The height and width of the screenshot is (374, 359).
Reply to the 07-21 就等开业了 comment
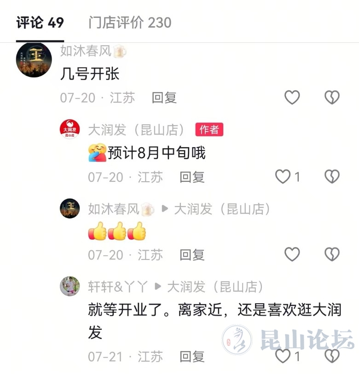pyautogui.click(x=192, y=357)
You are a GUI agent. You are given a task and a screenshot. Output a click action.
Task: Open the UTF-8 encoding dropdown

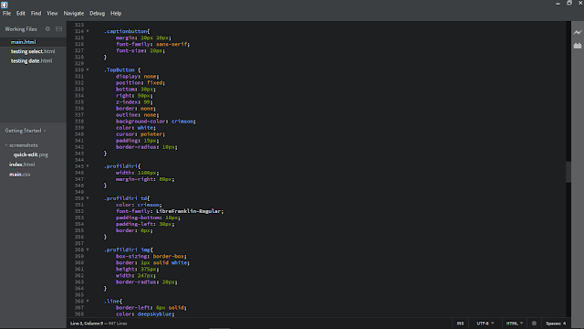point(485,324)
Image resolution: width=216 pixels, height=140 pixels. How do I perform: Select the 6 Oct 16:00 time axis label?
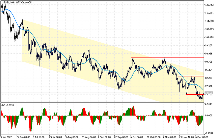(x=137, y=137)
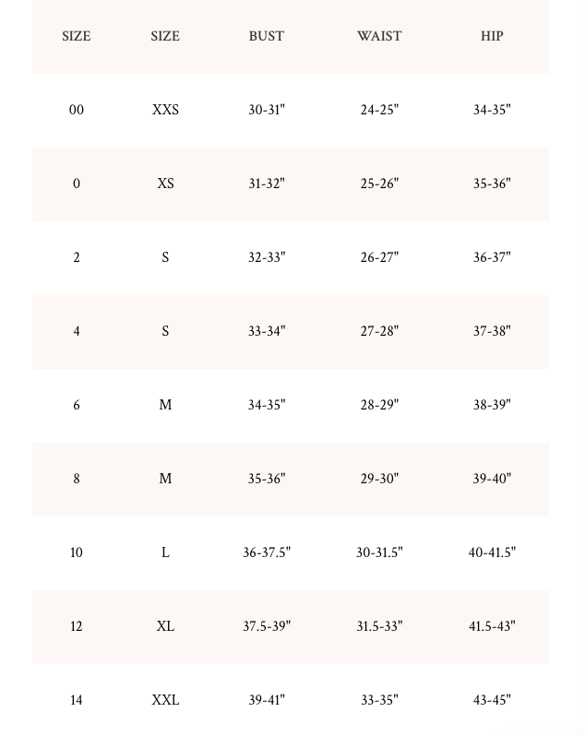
* * *
Copy all of the material above word for word, leaving out the pictures.

The height and width of the screenshot is (374, 359).
Reply to the 07-21 就等开业了 comment
pyautogui.click(x=192, y=357)
You are a GUI agent. You are given a task and a screenshot. Output a click action.
Task: Open the UTF-8 encoding dropdown

point(485,324)
Image resolution: width=216 pixels, height=140 pixels. How do I perform: Select the 6 Oct 16:00 time axis label?
(x=137, y=137)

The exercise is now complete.